The article was by a well-known British columnist who had written in The Guardian that he was “baffled by Richards’s naïveté about the Taliban.” The author, Simon Jenkins, contended that NATO could not possibly win against an enemy that could “count on the tacit support of tens of thousands of fighters from tribal militias.”
“I am not naïve; he’s naïve,” General Richards shouted over the roar of the plane engines. He dismissed as “nonsense” the idea that the surge by the Taliban across southern Afghanistan this year was driven by ideology or Pashtun tribal grievances.
“This is not a huge popular uprising,” he added, bristling. “And to distort the truth is so unjust for the people here who want us. And it is unhelpful since it undermines the fabric of what we are doing.”
“People do not want a return to the Taliban,” he said, “but we need time to allow that aspiration to win.”

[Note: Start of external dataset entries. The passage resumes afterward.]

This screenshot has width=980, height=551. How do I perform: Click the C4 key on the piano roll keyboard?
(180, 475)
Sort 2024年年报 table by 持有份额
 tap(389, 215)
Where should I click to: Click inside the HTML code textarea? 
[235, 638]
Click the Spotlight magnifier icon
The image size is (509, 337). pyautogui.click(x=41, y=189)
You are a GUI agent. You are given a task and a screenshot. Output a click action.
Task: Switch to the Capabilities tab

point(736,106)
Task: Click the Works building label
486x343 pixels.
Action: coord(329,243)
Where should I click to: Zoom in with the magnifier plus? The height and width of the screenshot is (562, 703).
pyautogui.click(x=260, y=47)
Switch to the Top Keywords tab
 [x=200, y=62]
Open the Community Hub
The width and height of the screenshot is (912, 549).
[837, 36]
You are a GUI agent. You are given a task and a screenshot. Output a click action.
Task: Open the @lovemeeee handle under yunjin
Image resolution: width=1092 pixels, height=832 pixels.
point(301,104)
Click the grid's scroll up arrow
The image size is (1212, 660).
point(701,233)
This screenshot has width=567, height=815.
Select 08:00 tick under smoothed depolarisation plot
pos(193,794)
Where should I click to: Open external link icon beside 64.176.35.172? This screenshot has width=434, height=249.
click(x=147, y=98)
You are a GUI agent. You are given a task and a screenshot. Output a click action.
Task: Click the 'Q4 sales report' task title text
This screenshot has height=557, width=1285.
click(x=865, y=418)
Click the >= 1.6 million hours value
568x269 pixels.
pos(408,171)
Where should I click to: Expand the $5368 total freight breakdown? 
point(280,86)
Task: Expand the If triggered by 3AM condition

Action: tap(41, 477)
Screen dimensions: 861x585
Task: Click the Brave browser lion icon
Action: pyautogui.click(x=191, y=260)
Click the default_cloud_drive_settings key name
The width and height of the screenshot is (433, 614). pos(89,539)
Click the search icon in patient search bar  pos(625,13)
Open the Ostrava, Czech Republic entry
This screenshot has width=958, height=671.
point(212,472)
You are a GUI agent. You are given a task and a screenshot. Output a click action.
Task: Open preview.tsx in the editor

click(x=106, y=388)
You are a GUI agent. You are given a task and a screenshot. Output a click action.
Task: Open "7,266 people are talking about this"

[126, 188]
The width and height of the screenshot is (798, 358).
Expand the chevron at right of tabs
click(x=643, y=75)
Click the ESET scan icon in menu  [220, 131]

Already half through his one-year command in Afghanistan, General Richards, 54, does not have much time.
He now commands the 31,000 troops of the International Security Assistance Force, including 12,000 American troops, spread across the whole country.
The British general, who has led NATO’s most elite fighting force, the Allied Rapid Reaction Corps, since 2001, served three tours in Northern Ireland, and was commander of British peacekeeping forces three times — in East Timor in 1999 and twice in Sierra Leone in 2000."
Read complete post here.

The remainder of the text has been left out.